Now, Mark Twain was a funny guy and, of course, this was intended to be a humorous passage. But, it also well-illustrates the dangers of “modeling without thinking” and that’s what I’d like to caution against here. What Mark Twain was implicitly engaging in was the practice of what the CCSSM calls descriptive modeling. And, that’s a useful and important practice, done right. But, it has its limitations and it is precisely these limitations that drive the need for what the CCSSM calls analytic modeling.
Let’s first make sure we understand Mark Twain’s analysis. How might we approach this “Mississippi shrinking” problem from a purely descriptive point of view? Well, from the excerpt above and from doing a little digging as to when the American Bend cut-off occurred, we have four data points:
Year Length (miles)
It’s a simple matter to plot these data points and fit a line to our data:
If you click on the plot and examine it closely, you’ll see that we have an R-squared value of 0.9747! Well, that’s fantastic, it means more than 97% of the variance in our data is explained by our line! So, we have a mathematical model that tells us how the Mississippi is shrinking with time and we can now make predictions, right? Well, that’s really Mark Twain’s point. We can’t.

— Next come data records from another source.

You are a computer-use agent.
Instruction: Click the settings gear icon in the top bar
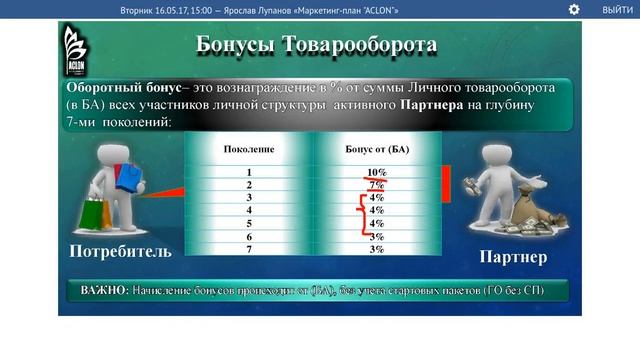574,9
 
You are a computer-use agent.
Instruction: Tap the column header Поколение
248,149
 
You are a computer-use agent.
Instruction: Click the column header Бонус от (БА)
377,149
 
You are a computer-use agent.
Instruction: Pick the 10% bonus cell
376,172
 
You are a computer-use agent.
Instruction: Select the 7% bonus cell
376,185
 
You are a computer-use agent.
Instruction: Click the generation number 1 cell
248,172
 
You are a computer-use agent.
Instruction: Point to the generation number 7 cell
248,249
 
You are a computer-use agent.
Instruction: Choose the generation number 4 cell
248,210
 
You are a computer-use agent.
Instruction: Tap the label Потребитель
113,250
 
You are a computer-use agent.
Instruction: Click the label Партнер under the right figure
513,257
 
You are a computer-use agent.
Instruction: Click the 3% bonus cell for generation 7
376,249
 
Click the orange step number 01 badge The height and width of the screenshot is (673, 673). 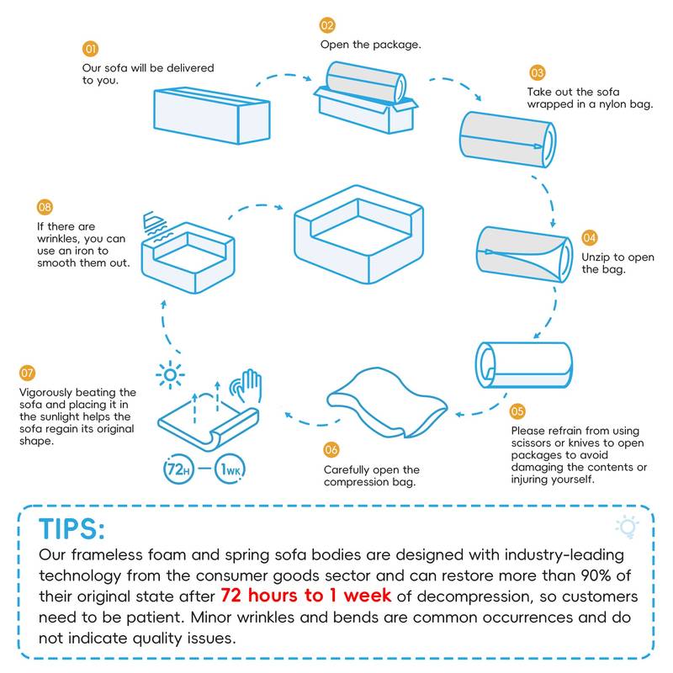click(x=91, y=49)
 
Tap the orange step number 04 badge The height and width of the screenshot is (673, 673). click(x=590, y=238)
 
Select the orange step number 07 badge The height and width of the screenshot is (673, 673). click(x=27, y=373)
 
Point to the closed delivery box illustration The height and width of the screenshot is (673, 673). click(x=212, y=115)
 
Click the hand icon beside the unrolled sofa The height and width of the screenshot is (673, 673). click(x=246, y=385)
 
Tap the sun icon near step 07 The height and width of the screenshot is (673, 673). click(x=170, y=374)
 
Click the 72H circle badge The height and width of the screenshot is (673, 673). click(x=179, y=469)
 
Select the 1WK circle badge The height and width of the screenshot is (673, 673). click(x=230, y=469)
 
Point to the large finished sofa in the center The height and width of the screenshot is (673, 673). click(x=359, y=234)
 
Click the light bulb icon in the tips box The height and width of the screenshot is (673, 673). click(x=628, y=527)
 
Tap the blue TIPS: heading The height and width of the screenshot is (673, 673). click(x=72, y=529)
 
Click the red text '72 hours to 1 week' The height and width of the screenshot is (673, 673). click(x=305, y=596)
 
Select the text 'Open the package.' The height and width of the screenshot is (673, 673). click(x=370, y=45)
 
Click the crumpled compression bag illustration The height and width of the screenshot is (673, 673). click(x=387, y=402)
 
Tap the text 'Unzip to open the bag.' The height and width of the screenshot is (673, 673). click(x=617, y=263)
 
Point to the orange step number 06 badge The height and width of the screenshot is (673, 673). click(x=331, y=450)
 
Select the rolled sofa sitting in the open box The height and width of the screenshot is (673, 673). click(x=366, y=82)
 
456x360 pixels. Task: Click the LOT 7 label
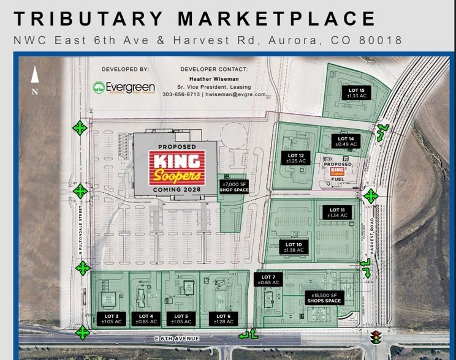coord(268,280)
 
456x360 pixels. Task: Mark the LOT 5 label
coord(181,318)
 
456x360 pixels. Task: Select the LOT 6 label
coord(222,318)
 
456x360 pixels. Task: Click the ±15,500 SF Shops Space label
coord(325,298)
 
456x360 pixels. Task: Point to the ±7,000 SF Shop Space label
coord(233,187)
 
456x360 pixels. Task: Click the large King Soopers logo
coord(176,168)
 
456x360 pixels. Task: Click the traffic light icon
coord(375,336)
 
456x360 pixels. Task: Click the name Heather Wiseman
coord(214,79)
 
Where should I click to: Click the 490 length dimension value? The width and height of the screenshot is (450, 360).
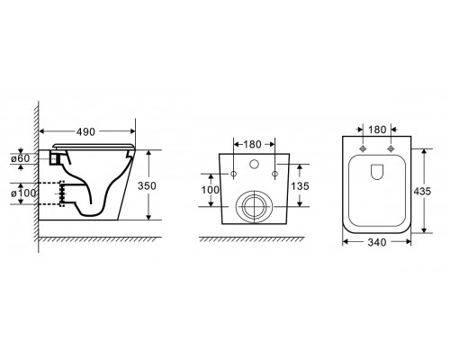click(x=86, y=131)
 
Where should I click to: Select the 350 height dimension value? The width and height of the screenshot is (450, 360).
click(x=147, y=186)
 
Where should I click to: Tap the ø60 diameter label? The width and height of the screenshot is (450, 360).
click(x=21, y=158)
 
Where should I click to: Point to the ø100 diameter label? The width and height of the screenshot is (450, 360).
click(x=23, y=194)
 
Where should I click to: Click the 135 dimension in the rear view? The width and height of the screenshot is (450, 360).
click(x=300, y=186)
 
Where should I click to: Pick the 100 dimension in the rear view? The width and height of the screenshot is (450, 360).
click(x=211, y=190)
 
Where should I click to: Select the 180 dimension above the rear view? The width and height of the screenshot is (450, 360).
click(x=252, y=145)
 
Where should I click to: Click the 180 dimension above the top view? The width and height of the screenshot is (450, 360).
click(x=377, y=130)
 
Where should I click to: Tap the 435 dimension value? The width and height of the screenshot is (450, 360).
click(x=422, y=191)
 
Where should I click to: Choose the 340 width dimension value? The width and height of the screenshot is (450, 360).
click(x=377, y=242)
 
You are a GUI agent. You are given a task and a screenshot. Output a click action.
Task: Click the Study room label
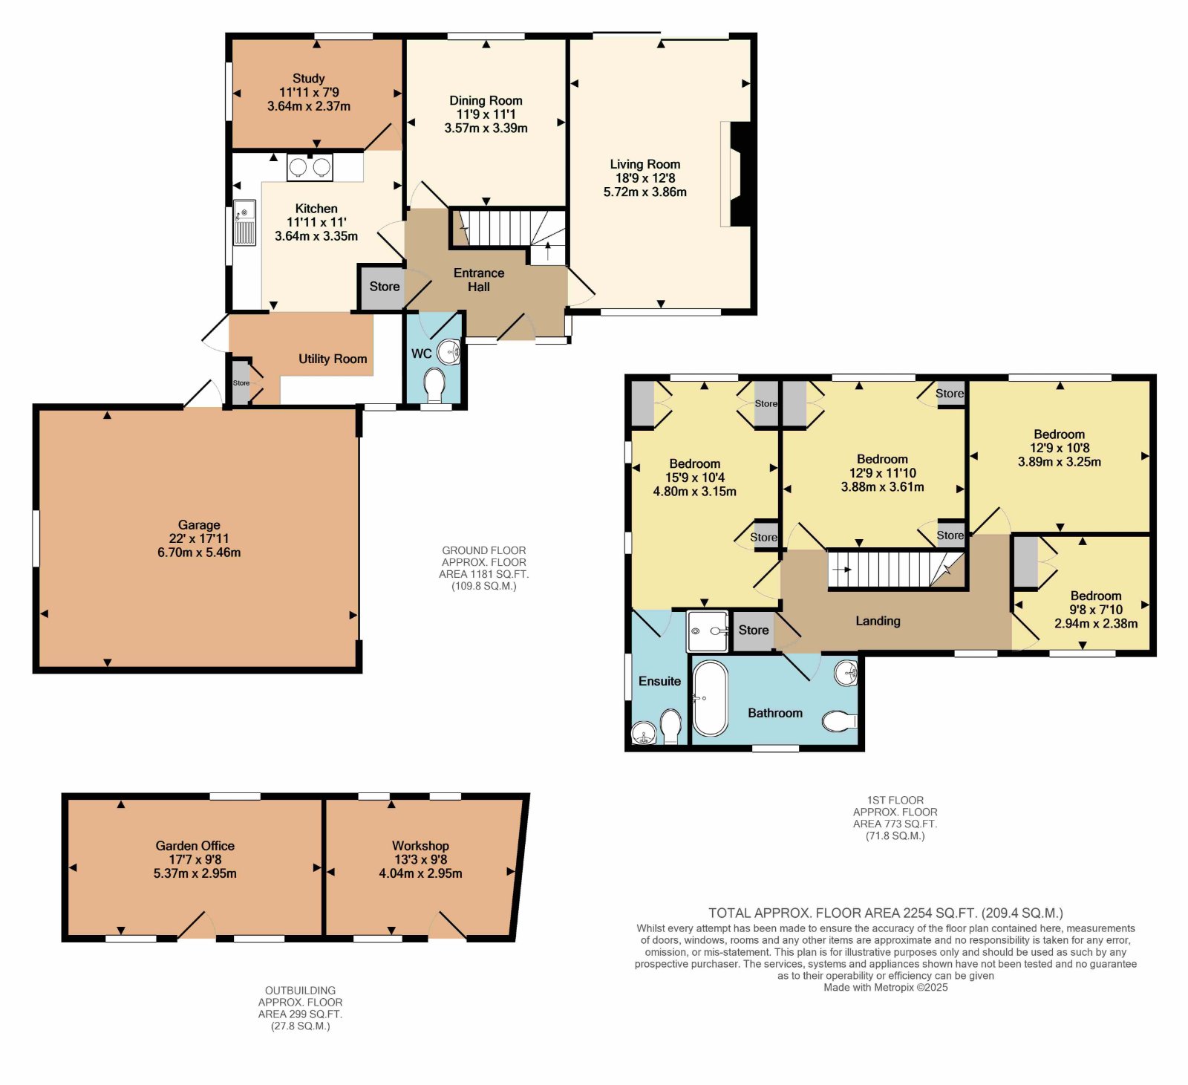click(308, 78)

In Life on the Mississippi, Twain extracted the slope of our line and found that according to our model, the Mississippi is losing about a mile and a third of length each year. In some sense, that’s right of course. But, in a more important sense, it is horribly wrong. The sense in which that’s wrong, is the sense in which descriptive mathematical modeling is limited, and is a tool that we have to wield very carefully. It’s also why, as mathematical modelers, we’re driven to seek the deeper sort of understanding that comes from analytic modeling.

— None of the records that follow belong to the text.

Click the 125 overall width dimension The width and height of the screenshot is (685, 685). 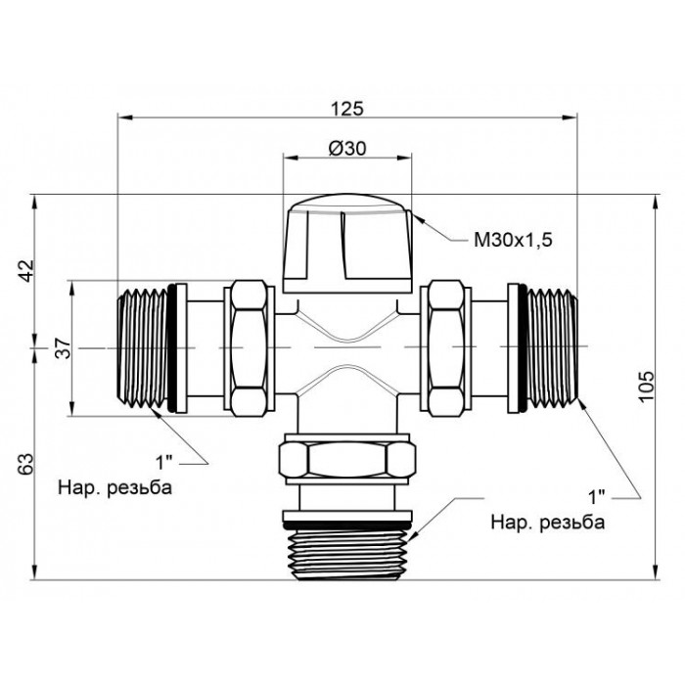click(x=346, y=109)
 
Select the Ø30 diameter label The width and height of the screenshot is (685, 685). click(x=347, y=149)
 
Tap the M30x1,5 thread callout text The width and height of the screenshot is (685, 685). click(x=513, y=240)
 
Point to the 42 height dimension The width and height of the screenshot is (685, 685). click(x=27, y=271)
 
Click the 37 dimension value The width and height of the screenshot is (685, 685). click(x=65, y=348)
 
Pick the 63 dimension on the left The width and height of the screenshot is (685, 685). click(x=26, y=465)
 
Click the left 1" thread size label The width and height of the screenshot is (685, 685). click(x=164, y=462)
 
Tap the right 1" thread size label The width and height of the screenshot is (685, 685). click(x=597, y=497)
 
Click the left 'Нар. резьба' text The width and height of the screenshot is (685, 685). click(x=114, y=487)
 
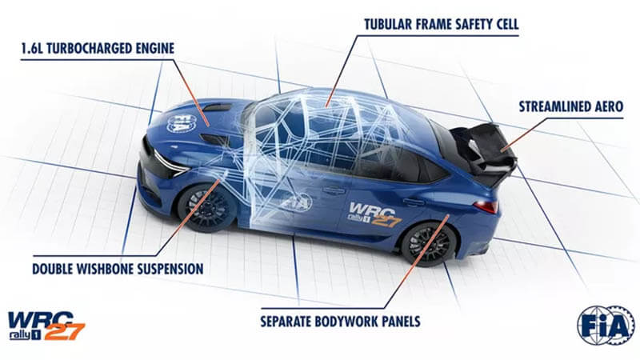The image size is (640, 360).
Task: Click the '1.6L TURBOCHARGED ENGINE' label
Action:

The CCSSM has this to say about descriptive modeling:
In descriptive modeling, a model simply describes the phenomena or summarizes them in a compact form. Graphs of observations are a familiar descriptive model—for example, graphs of global temperature and atmospheric CO2 over time.

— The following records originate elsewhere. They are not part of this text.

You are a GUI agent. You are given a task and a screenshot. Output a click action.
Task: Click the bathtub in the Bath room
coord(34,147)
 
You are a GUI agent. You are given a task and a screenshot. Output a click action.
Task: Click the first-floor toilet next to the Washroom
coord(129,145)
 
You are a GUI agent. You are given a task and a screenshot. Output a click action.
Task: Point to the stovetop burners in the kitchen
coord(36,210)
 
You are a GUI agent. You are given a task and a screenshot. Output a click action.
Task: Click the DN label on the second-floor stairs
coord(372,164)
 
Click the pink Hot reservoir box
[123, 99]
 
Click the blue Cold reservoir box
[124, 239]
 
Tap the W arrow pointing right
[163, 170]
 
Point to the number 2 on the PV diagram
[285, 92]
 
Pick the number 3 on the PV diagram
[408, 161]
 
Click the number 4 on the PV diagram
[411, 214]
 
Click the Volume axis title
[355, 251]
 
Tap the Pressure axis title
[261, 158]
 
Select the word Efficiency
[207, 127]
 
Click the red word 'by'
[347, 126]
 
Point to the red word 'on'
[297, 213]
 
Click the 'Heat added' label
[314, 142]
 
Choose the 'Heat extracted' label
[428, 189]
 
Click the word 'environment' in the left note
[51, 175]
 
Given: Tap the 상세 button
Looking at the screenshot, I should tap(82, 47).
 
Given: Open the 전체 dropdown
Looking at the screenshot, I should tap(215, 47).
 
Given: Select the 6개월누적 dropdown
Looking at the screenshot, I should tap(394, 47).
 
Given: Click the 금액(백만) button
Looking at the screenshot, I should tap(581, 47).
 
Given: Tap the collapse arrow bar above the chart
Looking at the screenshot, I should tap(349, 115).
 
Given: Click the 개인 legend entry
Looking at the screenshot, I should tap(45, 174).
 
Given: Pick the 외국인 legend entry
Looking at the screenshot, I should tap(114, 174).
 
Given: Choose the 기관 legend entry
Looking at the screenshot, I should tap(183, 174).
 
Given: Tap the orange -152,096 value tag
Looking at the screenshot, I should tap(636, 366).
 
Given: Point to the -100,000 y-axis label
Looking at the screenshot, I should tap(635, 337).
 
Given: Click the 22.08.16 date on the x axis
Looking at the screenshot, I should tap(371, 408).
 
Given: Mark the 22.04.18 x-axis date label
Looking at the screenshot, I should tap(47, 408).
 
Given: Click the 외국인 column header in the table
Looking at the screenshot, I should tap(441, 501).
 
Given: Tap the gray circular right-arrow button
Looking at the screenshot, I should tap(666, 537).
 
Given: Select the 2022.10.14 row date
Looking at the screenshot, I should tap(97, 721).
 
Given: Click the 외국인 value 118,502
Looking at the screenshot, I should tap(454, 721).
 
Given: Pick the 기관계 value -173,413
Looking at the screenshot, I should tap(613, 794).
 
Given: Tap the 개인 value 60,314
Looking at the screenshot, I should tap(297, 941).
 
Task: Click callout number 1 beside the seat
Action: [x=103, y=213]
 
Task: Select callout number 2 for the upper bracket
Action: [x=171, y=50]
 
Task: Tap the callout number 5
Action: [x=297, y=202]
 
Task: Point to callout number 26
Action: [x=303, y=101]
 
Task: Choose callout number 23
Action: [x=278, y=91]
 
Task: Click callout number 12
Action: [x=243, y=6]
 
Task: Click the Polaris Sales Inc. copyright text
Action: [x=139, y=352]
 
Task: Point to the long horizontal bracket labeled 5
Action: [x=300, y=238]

That’s a pretty good description of what Twain did in his passage. What’s important to note about descriptive modeling is that it is always an extra step removed from the real-world phenomena we are trying to understand. When we do descriptive modeling, what we’re actually doing is giving some shape to a data set. We’re describing that data, saying “this data looks like this function.” Yes, we make “looks like” very precise by doing what we call “regression,” but underneath, it’s still “this data looks like this function.” And, unless the underlying phenomena continues to behave exactly as it did when it provided our data set, our description won’t be useful for making predictions. That’s where we have to very carefully think things through. Do we have any reason to believe that the trend we see will continue? If so, how far? These are always questions we should be asking whenever we do descriptive modeling.
The CCSSM also talks about analytic modeling:
Analytic modeling seeks to explain data on the basis of deeper theoretical ideas, albeit with parameters that are empirically based; for example, exponential growth of bacterial colonies (until cut-off mechanisms such as pollution or starvation intervene) follows from a constant reproduction rate.
Teaching students to understand the difference between descriptive and analytic approaches is a crucial part of teaching the art of mathematical modeling. Descriptive modeling has its time and place and in many situations its the best we can do. But, I’d argue that we should always be pushing our students deeper, pushing them to question descriptive models carefully, and pushing them to really try and understand the world by developing their skills as analytic modelers.